Sekretaris Jenderal Komisi Yudisial, Tubagus Rismunandar Ruhijat (Dok. IDN Times/Humas Komisi Yudisial)
Pertama berkaitan sarana prasarana (sarpras) badan peradilan tentunya menjadi hal primer yang harus tersedia dalam alokasi anggaran belanja. Ketersediaan sarpras memiliki relevansi dalam menjaga marwah peradilan yang agung dan mulia. Kelengkapan instrumen peradilan yang bersifat fisik (gedung, ruang sidang, toilet, ruang khusus anak maupun ibu menyusui, akses bagi disabilitas, pengamanan dan keamanan persidangan, dll) merupakan aspek prioritas yang wajib terpenuhi, agar dalam pelaksanaan tugas, pokok dan fungsi badan peradilan dapat maksimal serta optimal. Kedua, pelayanan publik badan peradilan sesuai dengan amanat Undang-Undang Nomor 48 Tahun 2009 tentang Kekuasaan Kehakiman pada pasal 4 (2) menyebutkan bahwa pengadilan membantu pencari keadilan dan berusaha mengatasi segala hambatan dan rintangan untuk dapat tercapainya peradilan yang sederhana, cepat, dan biaya ringan.
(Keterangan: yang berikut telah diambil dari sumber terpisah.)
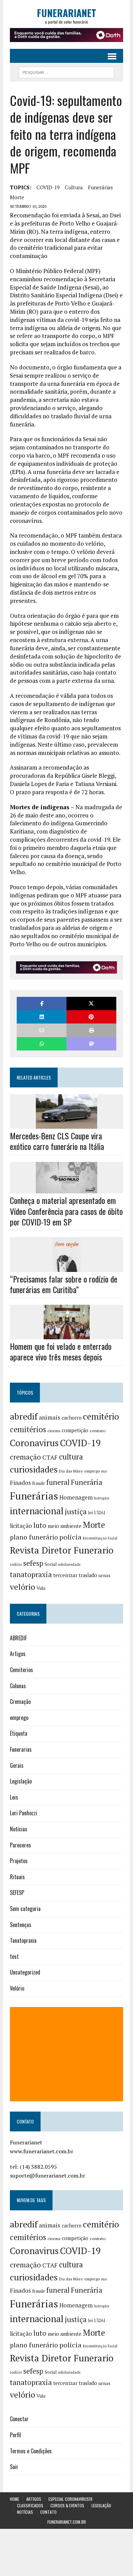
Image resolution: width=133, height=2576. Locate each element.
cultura (74, 187)
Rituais (17, 1877)
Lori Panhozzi (23, 1813)
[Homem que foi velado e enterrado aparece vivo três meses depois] (67, 1335)
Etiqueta (18, 1733)
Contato (48, 2512)
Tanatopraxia (23, 1940)
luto (39, 1525)
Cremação (20, 1701)
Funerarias (21, 1749)
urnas (104, 1575)
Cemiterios (21, 1670)
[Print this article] (91, 1030)
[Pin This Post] (91, 1016)
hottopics (101, 1498)
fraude (38, 1483)
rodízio (16, 1564)
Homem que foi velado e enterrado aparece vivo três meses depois (61, 1351)
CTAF (50, 1457)
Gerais (17, 1765)
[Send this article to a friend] (41, 1030)
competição (75, 1430)
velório (22, 1587)
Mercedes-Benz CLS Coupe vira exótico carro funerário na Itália (57, 1140)
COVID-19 (48, 187)
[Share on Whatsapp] (41, 1043)
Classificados (30, 2505)
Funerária (86, 1482)
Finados (20, 1483)
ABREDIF (18, 1638)
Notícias (18, 1829)
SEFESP (17, 1892)
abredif (24, 1416)
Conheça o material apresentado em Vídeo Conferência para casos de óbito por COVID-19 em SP (66, 1211)
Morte (17, 197)
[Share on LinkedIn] (41, 1016)
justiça (76, 1511)
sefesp (33, 1563)
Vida (40, 1588)
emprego (92, 1471)
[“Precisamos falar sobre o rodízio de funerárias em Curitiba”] (66, 1267)
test (14, 1956)
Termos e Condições (31, 2451)
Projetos (19, 1861)
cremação (25, 1457)
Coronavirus (34, 1443)
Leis (14, 1797)
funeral (58, 1482)
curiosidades (34, 1469)
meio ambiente (65, 1526)
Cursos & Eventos (67, 2505)
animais (49, 1417)
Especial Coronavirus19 (70, 2499)
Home (14, 2499)
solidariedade (69, 1564)
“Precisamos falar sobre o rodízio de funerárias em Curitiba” (63, 1284)
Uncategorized (25, 1972)
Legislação (21, 1781)
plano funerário (34, 1537)
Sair (14, 2467)
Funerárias (100, 187)
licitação (21, 1526)
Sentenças (20, 1925)
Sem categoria (25, 1908)
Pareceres (20, 1845)
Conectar (19, 2419)
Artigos (18, 1654)
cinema (53, 1430)
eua (104, 1471)
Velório (17, 1988)
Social (51, 1564)
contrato (98, 1431)
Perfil (15, 2435)
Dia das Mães (71, 1471)
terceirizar (65, 1575)
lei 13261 (97, 1512)
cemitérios (28, 1429)
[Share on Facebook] (41, 1003)
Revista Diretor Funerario (62, 1550)
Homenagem (76, 1497)
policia (70, 1537)
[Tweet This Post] (91, 1003)
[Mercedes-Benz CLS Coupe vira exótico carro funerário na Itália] (66, 1124)
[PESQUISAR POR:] (66, 71)
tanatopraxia (31, 1574)
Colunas (18, 1686)
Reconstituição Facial (100, 1538)
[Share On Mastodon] (91, 1043)
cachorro (72, 1417)
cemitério (101, 1416)
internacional (36, 1511)
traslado (88, 1575)
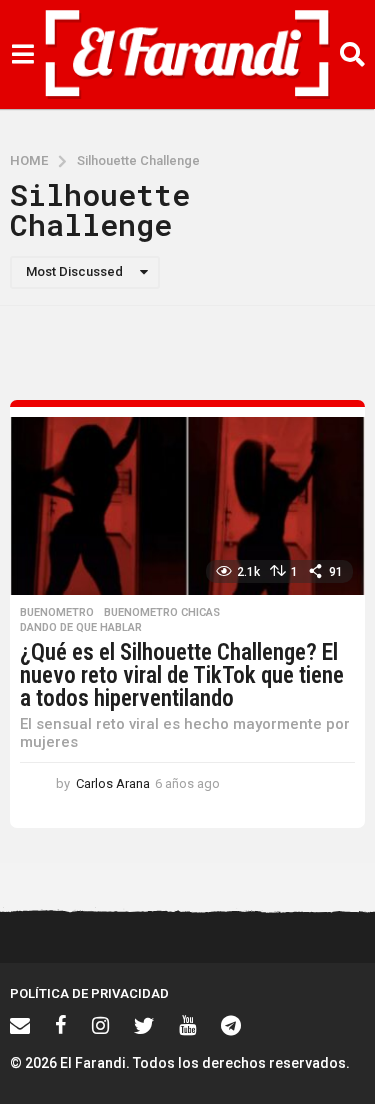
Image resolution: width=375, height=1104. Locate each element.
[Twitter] (144, 1025)
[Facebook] (61, 1025)
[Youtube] (187, 1025)
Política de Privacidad (89, 993)
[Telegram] (231, 1025)
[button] (22, 55)
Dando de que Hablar (81, 628)
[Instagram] (100, 1025)
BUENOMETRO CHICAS (162, 613)
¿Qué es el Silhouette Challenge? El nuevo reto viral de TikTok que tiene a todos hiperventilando (182, 675)
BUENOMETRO (57, 613)
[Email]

Implikasi pelayanan publik dalam lingkup badan peradilan menjadi wajah terselenggaranya kehendak pelayanan yang sederhana, cepat dan biaya ringan serta terpenuhinya SDM pelayanan juga menjadi catatan penting yang harus dipenuhi. Masyarakat pun perlu menyikapi hal ini, dengan ikut andil berpartisapasi melakukan pengawasan. Ketika adanya pungutan liar (pungli) yang secara ilegal dilakukan oleh oknum badan peradilan patut diadvokasi secara serius dengan melibatkan pihak berwenang demi melakukan upaya preventif untuk menjaga pelayanan publik yang prima dan sesuai aturan sebagaimana mestinya.
Ketiga, integritas hakim yang tak kalah penting dalam menjaga trust public terhadap profesi mulia seorang Hakim. Hakim dalam hal ini memiliki kewajiban melaksanakan dan mematuhi Kode Etik Pedoman Perilaku Hakim (KEPPH) yang terdiri dari 10 butir, yaitu berperilaku adil, berperilaku jujur, berperilaku arif dan bijaksana, bersikap mandiri, berintegritas tinggi, bertanggung jawab, menjunjung tinggi harga diri, berdisiplin tinggi, berperilaku rendah hati dan bersikap profesional.
Hakim secara semiotika sebagai wakil Tuhan merupakan benteng terakhir kepercayaan publik yang sedang berhadapan dengan hukum. KEPPH bukan hanya menjadi buku saku yang dibawa ke sana kemari di saat diklat cakim (calon Hakim) semata, namun harapan terbesar dapat terimplementasikan pada perilaku (behavior) dan pola pikir (mindset). Proses pengawasan pada hakim di Negara Indonesia memiliki 2 pengawas yang signifikan memiliki kewenangan dalam menjaga dan menegakkan KEPPH, di antaranya Komisi Yudisial Republik Indonesia sebagai pengawas eksternal dan Badan Pengawas Mahkamah Agung sebagai pengawas internal. Dua lembaga ini yang sampai saat ini menjadi penjaga marwah Badan Peradilan untuk terwujudnya Peradilan yang bersih, berintegritas dan bermartabat di mata masyarakat pencari keadilan dalam memperjuangkan haknya yang sedang berhadapan hukum.
Pada akhirnya partisipasi dan kontribusi civil society dalam menjaga kehormatan Badan Peradilan tetap harus dilaksanakan dengan kesadaran dan kepedulian. Semangat terbentuknya badan peradilan merupakan harapan dan cita-cita luhur yang harus dipertahankan dan diperjuangkan, maka ketika publik hadir memberikan masukan dan saran tentunya menjadi ruang terbuka dalam perbaikan sistem ke depan, untuk mendapatkan trust public demi terwujudnya peradilan yang bersih, berintegritas dan bermartabat.